→ Task goal
Set out as a numbered list the records from the line that has "The height and" through the line that has "free is located at coordinates (532, 221).", skipping any blank lines and leaving out the pictures.

→ Dataset
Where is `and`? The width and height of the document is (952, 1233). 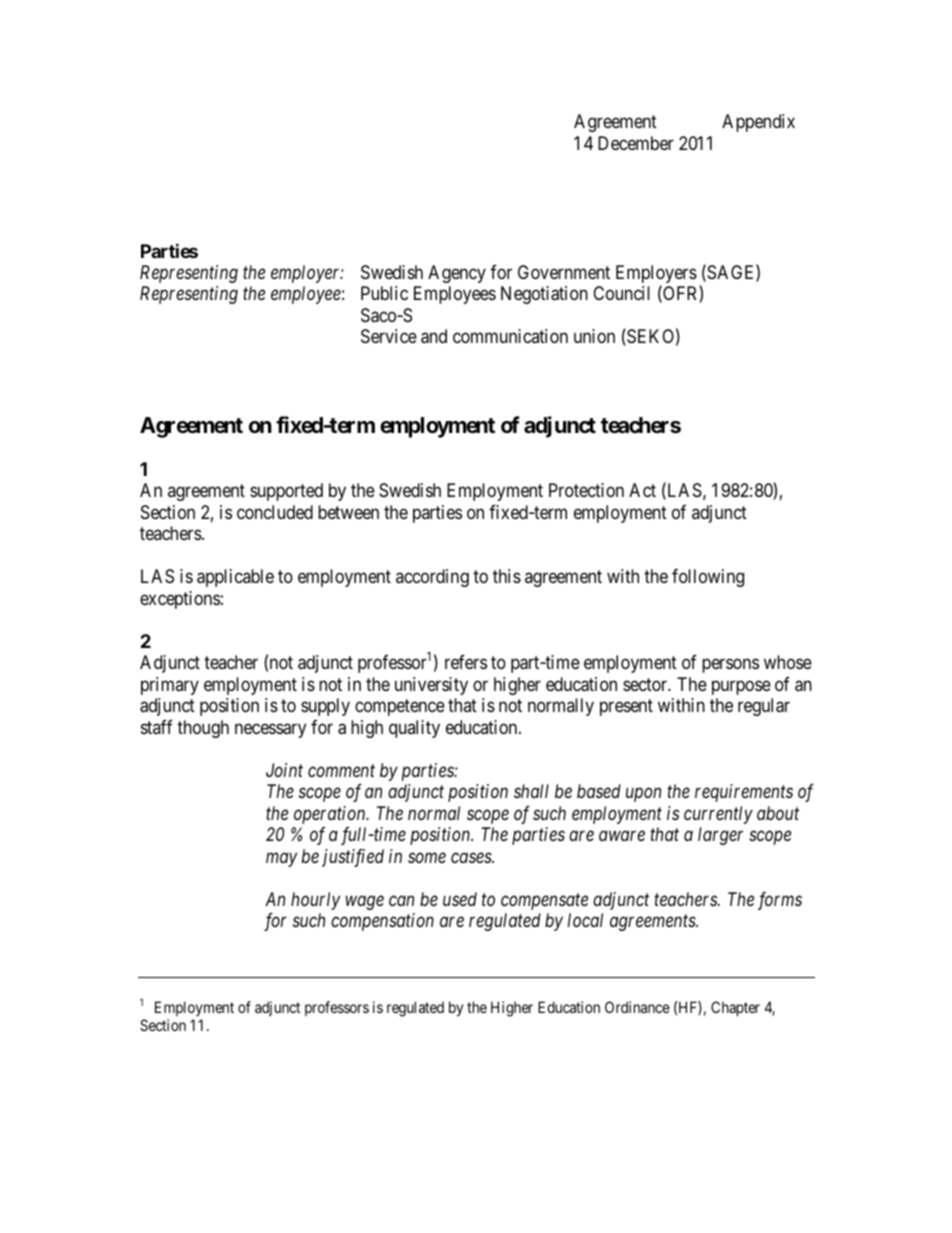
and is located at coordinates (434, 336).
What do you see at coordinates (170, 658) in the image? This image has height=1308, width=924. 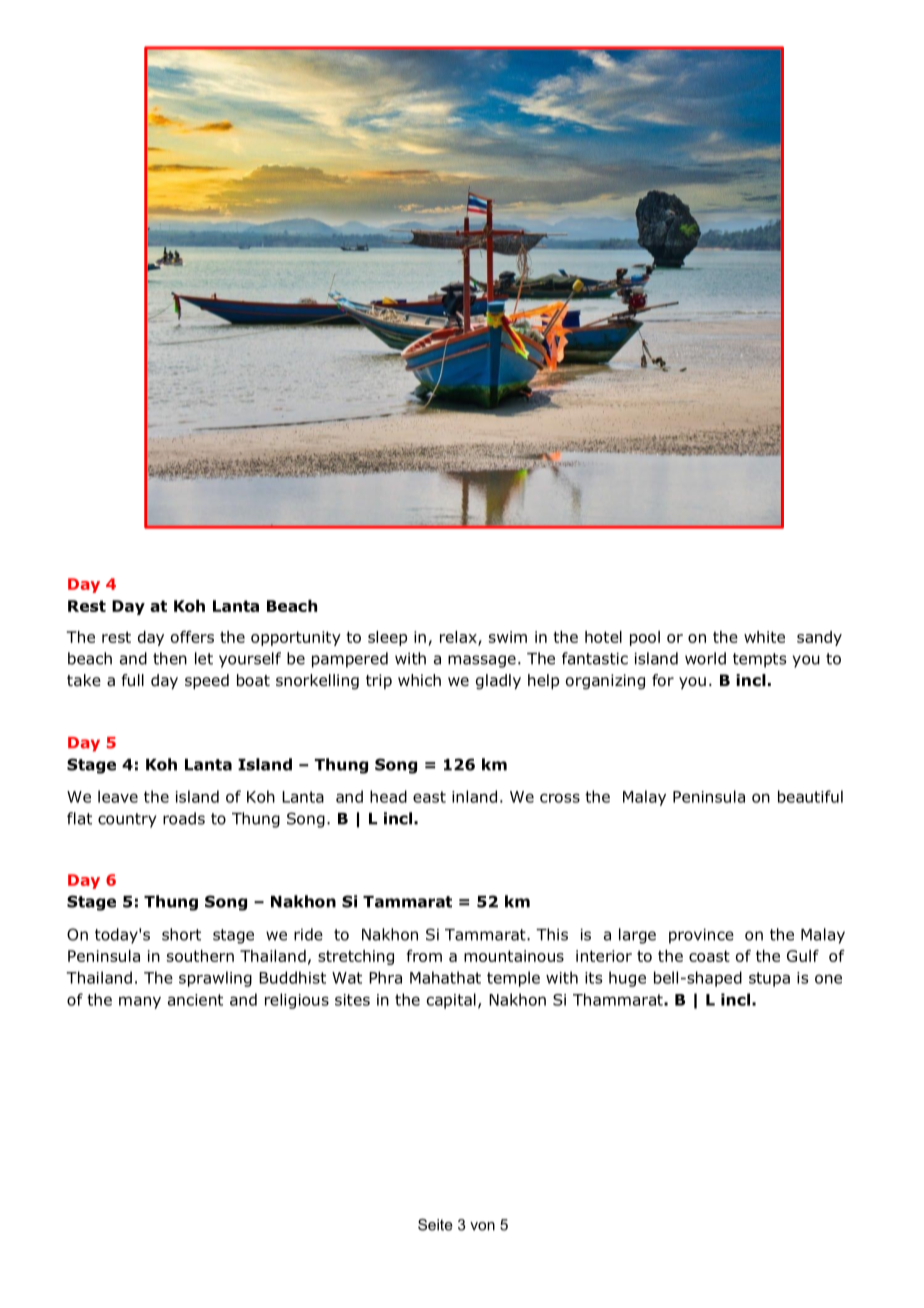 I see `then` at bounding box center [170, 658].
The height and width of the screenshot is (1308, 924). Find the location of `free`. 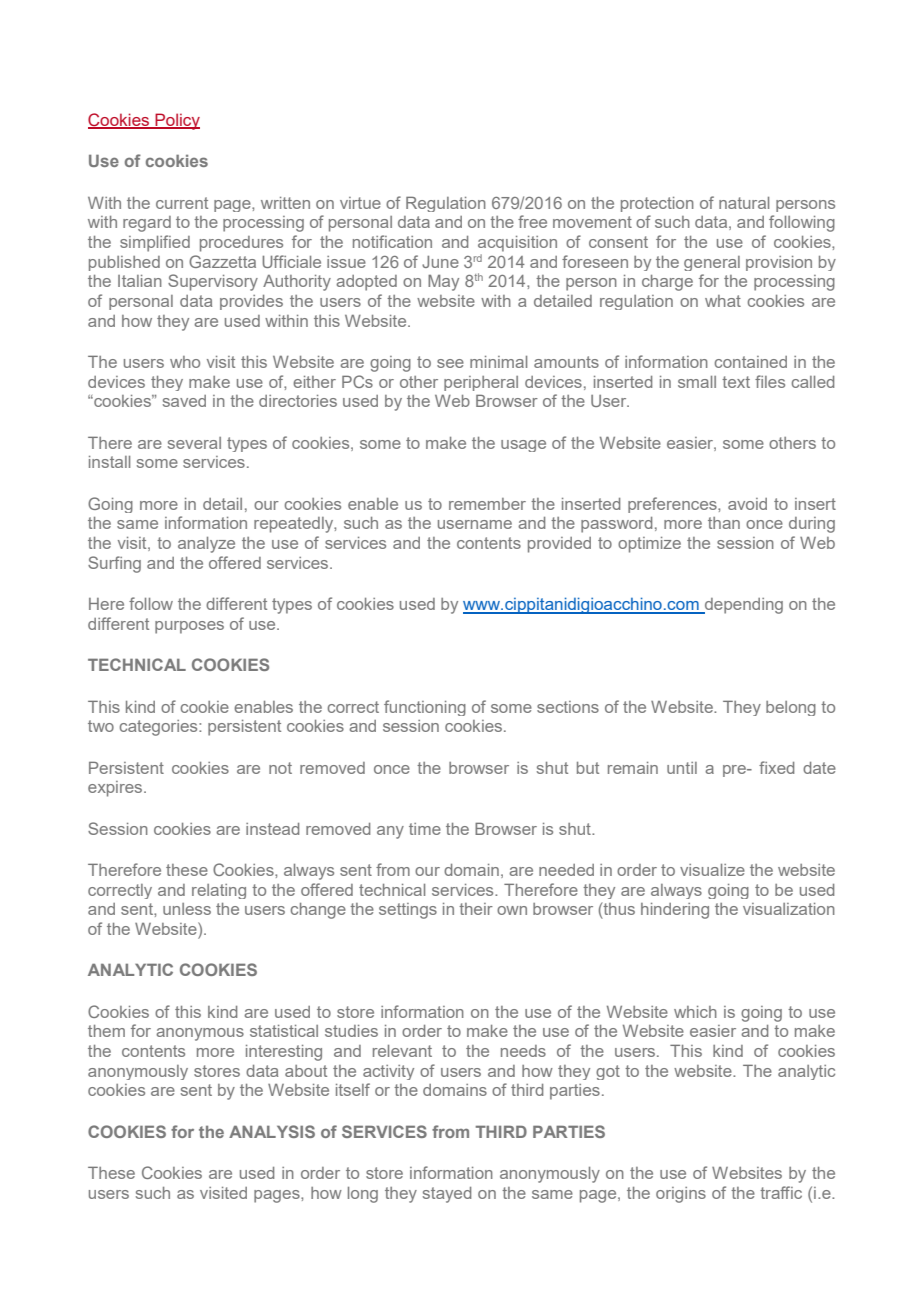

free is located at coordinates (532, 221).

==

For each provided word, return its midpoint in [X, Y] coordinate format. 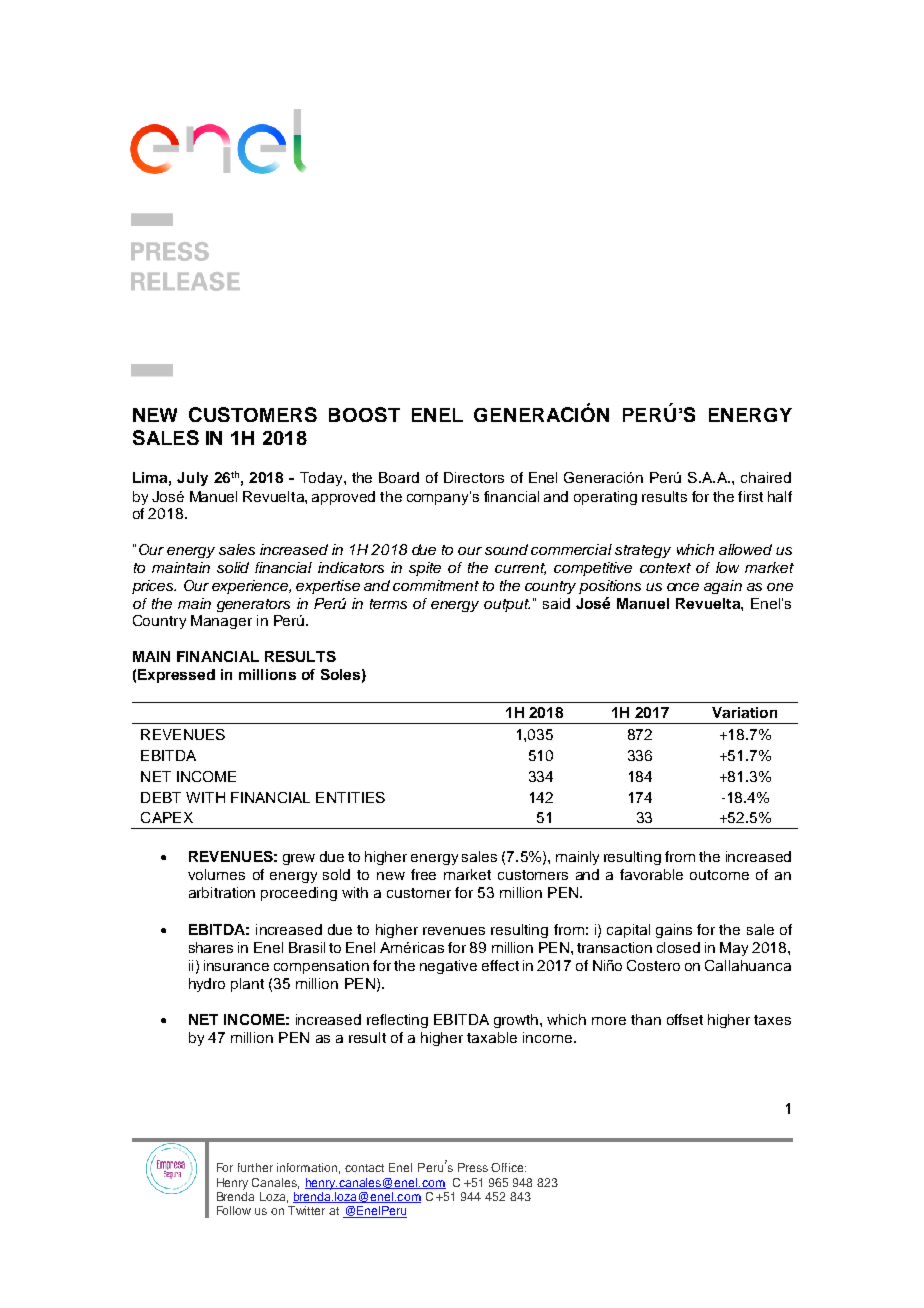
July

* * *

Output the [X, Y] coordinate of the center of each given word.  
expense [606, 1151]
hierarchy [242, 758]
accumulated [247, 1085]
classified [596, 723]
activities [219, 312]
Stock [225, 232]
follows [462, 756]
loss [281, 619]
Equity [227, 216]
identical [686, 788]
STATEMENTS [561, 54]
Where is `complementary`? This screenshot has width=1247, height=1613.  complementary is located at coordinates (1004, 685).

→ Correct result
1. The height and width of the screenshot is (1308, 924). Find the location of `free`. 
2. free is located at coordinates (532, 221).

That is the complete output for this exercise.